Merci pour cet article, mais quelle culture!!! 😀
Je viens de voir « Stupeur et Tremblement » d’Amélie Nothomb (j’avais lu le bouquin il y a quelques années…mais j’avais déjà tout oublié 😳 ), et cet article m’a rappelé qu’effectivement, la société japonaise, si on n’y a pas grandi, on ne peut pas la comprendre. Ca doit être très frustrant de vivre au Japon quand on n’est pas Japonais (et même si on l’est).
Bonne année avec plein de supers articles en perspective!
Oui, j’ai vu le film il y a quelques années, il m’a beaucoup plu également.
Bonne année à vous également! 🙂
@Titan hic: Ce qui me semble le plus important, à moi, c’est la proportion de morts 1ere / 3e classe, ou la lutte des classes version catastrophe maritime!
Les femmes et les enfants ont embarqué les premiers, c’est vrai, mais en priorité celles de première classe parr rapport à la seconde ou troisième classe.
En première classe, seules 4 femmes et 1 enfant sont morts alors que 91 femmes et 55 enfants de 3e classe décédèrent….
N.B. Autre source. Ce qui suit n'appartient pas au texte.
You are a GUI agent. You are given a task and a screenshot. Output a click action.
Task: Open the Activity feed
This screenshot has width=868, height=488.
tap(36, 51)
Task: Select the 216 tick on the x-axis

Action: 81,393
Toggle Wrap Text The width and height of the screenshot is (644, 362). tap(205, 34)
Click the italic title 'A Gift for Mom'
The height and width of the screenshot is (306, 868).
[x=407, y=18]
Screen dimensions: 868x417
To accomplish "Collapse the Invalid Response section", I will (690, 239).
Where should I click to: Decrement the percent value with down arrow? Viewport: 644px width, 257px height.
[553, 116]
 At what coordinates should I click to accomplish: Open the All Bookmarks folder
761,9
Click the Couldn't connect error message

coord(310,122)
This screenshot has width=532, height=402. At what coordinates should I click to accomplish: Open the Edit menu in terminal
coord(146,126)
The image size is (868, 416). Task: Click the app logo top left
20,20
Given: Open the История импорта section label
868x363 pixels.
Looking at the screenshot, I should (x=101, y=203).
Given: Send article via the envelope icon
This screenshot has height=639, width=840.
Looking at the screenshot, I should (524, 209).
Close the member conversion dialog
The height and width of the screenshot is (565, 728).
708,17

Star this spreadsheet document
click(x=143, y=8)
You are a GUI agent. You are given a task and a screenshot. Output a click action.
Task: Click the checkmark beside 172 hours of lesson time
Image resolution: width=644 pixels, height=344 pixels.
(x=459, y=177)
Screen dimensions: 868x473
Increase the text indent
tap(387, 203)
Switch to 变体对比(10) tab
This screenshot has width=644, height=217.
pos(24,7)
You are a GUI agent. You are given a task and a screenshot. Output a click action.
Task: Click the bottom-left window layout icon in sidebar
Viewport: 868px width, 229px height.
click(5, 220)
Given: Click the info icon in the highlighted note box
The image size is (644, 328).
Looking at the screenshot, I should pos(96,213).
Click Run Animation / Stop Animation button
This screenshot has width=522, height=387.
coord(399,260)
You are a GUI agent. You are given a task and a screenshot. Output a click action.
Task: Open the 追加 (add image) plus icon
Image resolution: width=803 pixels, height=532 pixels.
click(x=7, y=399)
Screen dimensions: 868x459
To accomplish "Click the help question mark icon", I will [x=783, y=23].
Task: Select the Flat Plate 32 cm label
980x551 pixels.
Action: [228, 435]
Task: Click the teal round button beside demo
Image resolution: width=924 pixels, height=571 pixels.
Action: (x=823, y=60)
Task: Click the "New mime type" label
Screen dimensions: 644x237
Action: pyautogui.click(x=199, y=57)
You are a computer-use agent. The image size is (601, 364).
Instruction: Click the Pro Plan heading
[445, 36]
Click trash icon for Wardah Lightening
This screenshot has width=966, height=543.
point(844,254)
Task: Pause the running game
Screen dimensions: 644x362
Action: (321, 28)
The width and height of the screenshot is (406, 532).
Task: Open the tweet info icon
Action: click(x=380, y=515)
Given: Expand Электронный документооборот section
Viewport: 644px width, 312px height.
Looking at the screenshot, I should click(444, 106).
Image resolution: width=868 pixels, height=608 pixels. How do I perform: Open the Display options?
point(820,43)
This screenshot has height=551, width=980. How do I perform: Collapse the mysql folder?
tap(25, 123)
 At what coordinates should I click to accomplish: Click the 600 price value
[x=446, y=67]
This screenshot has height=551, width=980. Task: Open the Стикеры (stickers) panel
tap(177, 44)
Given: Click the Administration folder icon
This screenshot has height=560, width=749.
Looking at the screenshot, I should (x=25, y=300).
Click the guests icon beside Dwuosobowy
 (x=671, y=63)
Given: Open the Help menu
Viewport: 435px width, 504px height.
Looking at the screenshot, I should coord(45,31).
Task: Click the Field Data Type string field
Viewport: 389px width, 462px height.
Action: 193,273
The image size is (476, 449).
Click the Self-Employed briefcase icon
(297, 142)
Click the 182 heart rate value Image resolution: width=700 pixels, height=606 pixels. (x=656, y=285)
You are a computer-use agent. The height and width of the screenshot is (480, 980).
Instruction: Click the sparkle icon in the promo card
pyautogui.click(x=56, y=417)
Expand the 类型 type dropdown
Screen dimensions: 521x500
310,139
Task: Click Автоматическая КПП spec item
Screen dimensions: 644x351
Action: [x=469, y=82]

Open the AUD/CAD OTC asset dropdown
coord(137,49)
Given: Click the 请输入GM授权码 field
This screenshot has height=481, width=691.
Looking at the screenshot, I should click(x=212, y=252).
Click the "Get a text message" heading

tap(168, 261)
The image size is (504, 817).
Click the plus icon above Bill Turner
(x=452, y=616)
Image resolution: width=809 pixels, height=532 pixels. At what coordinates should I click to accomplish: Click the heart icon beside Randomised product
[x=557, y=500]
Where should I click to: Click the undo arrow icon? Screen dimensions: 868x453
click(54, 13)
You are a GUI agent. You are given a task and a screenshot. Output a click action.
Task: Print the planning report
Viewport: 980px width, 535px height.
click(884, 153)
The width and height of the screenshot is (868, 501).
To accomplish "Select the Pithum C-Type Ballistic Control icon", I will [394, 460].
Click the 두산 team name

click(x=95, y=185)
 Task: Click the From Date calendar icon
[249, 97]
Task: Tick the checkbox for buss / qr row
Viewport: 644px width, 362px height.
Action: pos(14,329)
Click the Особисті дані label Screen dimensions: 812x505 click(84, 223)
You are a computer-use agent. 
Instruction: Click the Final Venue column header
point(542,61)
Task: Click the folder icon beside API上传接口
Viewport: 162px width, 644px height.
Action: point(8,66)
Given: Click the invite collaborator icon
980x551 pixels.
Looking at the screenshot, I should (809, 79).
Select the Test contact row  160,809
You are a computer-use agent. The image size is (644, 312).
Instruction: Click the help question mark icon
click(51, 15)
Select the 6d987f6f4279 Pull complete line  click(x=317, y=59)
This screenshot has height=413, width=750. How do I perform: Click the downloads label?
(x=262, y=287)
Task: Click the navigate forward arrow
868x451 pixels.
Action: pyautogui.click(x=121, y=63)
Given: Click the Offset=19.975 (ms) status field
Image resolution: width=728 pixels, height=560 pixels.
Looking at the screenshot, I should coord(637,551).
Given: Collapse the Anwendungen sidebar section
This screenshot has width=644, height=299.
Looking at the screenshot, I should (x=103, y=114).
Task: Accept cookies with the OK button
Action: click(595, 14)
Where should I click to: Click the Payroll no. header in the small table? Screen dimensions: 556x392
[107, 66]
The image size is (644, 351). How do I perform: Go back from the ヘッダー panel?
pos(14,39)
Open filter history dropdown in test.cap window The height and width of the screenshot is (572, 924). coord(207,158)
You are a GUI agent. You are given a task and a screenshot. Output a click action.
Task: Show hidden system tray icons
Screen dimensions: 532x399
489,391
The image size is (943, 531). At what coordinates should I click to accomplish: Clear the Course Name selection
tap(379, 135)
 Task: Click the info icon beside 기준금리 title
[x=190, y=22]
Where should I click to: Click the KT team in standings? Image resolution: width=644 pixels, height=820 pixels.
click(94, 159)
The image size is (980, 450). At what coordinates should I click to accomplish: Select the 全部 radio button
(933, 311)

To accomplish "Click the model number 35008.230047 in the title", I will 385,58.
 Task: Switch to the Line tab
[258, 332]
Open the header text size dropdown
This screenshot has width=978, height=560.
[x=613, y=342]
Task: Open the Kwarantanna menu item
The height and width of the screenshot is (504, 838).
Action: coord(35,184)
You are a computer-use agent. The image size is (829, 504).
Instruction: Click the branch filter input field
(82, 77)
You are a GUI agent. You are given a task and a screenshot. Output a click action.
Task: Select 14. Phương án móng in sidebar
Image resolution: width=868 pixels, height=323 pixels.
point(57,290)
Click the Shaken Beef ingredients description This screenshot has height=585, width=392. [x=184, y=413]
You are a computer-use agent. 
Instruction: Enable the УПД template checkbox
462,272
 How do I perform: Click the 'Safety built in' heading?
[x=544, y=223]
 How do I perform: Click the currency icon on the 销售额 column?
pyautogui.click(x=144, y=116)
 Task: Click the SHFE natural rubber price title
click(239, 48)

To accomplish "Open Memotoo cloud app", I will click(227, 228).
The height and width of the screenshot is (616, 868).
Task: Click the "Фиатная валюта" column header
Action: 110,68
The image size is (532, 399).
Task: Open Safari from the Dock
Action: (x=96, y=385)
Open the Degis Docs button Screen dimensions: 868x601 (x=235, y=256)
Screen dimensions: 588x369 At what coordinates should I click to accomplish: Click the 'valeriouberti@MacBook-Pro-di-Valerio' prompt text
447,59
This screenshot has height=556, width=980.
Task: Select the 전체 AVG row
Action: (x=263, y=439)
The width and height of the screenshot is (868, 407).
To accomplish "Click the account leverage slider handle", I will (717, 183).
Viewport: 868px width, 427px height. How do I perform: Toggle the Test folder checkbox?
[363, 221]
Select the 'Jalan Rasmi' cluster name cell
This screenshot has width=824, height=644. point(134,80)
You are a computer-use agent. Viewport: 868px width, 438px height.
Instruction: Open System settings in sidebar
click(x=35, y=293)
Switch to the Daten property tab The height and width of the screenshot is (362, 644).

Bref, ces statistiques ont quelque chose de nauséabond et voudraient dire que la vie humaine n’a pas le même prix suivant qu’on appartient à la « caste » des riches ou à celle des pauvres. Je suis curieux de savoir si une telle distinction entre les prix des billets s’opéreraient dans le cas d’une catastrophe identique aujourd’hui… Même si l’exercice de comparaison entre 2 époques si éloignées (seulement 100 ans mais que d’évolutions durant ce tout petit siècle!) n’est pas aisé.
Après il faut rappeler que les 3ème classes furent moins nombreuses a embarquer…parce que beaucoup se sont paumées.
Les panneaux indiquant le pont etait en anglais, les instructions aussi, beaucoup de 3èmes classes ne parlaient pas un mot.
Titanic par ci, Titanic par là. Maintenant faut que Tita se repose.
Belle histoire.Pauvre HOSONO: la vie est parfois injuste.
Comme dis le proverbe de chez nous : « De son vivant ,il avait envie d’une datte et à sa mort on la honoré par un un régime ou grappe de dattes ».